◆ What the task asks:
Print verbatim the part of the items that opens with the line containing "Open the three-dot more options menu" and closes with the line containing "click(649, 1456)", both of those lines included.

◆ Dataset rows:
[start]

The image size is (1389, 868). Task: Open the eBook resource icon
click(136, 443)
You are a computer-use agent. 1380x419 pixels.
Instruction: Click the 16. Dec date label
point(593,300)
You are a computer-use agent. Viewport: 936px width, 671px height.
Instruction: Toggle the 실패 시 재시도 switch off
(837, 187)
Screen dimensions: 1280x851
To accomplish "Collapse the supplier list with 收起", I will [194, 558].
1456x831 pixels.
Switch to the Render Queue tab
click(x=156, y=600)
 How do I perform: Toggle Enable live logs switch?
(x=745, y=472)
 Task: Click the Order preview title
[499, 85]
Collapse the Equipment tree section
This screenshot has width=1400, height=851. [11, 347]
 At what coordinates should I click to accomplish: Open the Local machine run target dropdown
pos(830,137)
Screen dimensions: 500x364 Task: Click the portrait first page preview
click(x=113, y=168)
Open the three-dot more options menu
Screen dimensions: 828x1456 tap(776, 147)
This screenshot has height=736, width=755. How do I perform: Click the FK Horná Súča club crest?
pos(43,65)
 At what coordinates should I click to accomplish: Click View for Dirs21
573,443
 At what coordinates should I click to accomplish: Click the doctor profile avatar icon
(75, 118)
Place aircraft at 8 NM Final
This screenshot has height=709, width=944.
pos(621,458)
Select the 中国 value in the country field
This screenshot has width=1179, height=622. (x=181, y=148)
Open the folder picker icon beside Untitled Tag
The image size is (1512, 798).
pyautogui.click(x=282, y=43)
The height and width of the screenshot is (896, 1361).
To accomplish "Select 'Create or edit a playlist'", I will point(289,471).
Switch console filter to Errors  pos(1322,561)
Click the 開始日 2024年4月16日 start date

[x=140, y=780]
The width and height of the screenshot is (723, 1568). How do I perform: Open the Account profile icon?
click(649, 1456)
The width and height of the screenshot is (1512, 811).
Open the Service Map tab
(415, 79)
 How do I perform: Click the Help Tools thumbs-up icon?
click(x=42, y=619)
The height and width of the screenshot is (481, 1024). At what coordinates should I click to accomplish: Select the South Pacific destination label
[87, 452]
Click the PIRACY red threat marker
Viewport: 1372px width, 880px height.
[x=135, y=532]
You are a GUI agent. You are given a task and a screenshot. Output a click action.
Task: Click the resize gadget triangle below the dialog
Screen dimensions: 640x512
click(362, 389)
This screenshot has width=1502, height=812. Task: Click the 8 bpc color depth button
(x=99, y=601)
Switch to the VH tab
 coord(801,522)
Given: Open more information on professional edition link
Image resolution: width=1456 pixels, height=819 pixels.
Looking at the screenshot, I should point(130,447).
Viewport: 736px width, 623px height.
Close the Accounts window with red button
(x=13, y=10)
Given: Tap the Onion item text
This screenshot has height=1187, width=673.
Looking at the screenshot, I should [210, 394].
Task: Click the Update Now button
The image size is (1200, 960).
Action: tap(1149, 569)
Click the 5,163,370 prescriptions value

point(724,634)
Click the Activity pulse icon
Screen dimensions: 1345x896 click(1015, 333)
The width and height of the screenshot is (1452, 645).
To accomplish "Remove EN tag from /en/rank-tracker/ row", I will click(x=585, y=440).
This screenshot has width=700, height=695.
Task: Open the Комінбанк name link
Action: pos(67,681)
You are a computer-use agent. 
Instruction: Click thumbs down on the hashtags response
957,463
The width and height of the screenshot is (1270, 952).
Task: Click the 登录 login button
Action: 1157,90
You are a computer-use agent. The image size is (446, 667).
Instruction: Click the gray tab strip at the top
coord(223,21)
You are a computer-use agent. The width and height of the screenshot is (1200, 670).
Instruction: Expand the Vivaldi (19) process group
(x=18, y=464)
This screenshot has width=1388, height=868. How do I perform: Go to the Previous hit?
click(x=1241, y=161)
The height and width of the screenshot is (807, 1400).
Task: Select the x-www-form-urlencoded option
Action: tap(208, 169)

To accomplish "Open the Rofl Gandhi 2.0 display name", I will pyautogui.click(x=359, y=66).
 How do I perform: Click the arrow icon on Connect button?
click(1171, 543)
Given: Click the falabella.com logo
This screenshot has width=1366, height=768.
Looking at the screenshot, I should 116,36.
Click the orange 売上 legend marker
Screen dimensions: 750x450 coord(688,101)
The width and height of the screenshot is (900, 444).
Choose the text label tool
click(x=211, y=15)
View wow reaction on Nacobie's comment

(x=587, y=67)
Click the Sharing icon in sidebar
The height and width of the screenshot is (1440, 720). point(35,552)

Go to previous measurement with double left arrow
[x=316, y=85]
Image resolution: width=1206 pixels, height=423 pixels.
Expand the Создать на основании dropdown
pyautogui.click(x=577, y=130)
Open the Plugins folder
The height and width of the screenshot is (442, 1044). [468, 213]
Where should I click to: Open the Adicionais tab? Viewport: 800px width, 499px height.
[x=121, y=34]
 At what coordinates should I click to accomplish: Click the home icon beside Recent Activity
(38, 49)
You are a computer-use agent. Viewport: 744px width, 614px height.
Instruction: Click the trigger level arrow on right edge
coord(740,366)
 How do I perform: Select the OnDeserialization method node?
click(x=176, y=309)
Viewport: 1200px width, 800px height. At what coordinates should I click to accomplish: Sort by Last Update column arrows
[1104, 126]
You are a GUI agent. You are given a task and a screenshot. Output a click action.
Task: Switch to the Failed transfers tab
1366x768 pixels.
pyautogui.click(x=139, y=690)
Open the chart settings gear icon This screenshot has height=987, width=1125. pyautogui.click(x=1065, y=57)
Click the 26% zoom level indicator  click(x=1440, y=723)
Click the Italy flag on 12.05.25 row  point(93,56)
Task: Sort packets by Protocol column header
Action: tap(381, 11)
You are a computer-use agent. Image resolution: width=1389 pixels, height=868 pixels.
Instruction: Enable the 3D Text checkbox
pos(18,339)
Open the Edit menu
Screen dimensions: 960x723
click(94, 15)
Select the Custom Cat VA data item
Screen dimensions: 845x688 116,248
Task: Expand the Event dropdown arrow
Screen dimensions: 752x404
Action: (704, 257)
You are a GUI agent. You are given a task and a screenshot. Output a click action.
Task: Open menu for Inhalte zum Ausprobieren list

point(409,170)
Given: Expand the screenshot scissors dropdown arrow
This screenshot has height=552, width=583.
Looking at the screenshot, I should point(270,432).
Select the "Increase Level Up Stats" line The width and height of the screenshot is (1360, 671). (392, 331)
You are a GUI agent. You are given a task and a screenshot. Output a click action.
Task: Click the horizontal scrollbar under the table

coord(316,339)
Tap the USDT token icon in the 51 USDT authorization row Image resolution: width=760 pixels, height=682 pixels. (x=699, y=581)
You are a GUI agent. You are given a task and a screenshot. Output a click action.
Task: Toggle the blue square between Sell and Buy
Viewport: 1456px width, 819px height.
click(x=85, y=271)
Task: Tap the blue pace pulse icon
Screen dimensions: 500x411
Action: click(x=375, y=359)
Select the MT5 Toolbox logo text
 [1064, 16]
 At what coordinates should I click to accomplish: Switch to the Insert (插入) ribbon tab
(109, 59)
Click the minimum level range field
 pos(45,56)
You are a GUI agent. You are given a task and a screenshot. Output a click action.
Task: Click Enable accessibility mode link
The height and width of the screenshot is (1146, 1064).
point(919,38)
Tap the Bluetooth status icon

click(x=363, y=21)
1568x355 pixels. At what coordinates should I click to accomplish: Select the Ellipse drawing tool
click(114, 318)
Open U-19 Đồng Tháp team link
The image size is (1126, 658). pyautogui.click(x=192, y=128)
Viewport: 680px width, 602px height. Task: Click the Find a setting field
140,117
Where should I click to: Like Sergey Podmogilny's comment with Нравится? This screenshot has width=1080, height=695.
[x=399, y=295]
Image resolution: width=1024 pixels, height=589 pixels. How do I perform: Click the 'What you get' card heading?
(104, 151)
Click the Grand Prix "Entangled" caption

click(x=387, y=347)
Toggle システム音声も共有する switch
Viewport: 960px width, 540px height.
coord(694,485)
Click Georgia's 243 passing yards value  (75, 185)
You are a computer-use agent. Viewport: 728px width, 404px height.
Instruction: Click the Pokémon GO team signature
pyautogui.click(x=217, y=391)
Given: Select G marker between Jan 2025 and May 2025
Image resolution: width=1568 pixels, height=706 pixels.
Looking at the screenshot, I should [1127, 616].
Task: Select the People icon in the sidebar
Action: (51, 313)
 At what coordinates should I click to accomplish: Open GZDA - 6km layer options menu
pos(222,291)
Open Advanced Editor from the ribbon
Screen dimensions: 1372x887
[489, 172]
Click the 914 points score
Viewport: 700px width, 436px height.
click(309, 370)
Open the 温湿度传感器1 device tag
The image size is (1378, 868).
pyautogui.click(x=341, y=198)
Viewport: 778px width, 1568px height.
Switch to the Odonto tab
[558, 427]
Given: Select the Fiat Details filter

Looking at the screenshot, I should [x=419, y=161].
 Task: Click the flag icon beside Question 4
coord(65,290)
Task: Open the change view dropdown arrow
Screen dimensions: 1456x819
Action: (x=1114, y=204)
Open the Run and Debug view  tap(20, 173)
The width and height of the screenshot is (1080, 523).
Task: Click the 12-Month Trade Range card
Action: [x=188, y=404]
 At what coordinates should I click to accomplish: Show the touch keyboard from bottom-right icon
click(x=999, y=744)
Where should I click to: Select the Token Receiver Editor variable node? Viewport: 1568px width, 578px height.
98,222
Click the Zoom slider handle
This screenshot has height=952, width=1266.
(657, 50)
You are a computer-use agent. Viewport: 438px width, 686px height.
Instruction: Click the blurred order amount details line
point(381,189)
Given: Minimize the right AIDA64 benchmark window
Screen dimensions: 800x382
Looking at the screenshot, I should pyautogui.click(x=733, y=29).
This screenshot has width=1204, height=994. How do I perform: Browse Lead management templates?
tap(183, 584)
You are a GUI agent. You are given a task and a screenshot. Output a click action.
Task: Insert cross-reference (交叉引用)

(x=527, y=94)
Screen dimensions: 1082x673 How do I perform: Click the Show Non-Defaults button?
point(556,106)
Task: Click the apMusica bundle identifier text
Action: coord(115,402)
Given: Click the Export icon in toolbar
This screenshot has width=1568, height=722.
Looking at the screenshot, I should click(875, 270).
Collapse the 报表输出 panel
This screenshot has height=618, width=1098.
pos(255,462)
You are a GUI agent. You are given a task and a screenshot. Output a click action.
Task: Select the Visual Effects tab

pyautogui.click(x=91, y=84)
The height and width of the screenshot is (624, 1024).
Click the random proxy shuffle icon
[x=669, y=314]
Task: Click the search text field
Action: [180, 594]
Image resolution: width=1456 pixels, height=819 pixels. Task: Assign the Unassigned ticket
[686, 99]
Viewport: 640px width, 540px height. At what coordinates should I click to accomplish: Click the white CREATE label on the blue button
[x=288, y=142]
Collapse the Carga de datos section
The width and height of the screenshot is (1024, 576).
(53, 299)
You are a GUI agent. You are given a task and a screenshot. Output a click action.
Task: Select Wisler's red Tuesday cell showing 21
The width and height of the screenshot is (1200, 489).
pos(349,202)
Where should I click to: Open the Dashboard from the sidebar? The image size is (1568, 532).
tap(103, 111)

[end]

◆ Completed exercise:
Open the three-dot more options menu
Screen dimensions: 828x1456 tap(776, 147)
This screenshot has height=736, width=755. How do I perform: Click the FK Horná Súča club crest?
pos(43,65)
 At what coordinates should I click to accomplish: Click View for Dirs21
573,443
 At what coordinates should I click to accomplish: Click the doctor profile avatar icon
(75, 118)
Place aircraft at 8 NM Final
This screenshot has height=709, width=944.
pos(621,458)
Select the 中国 value in the country field
This screenshot has width=1179, height=622. (x=181, y=148)
Open the folder picker icon beside Untitled Tag
The image size is (1512, 798).
pyautogui.click(x=282, y=43)
The height and width of the screenshot is (896, 1361).
To accomplish "Select 'Create or edit a playlist'", I will point(289,471).
Switch console filter to Errors  pos(1322,561)
Click the 開始日 2024年4月16日 start date

[x=140, y=780]
The width and height of the screenshot is (723, 1568). How do I perform: Open the Account profile icon?
click(649, 1456)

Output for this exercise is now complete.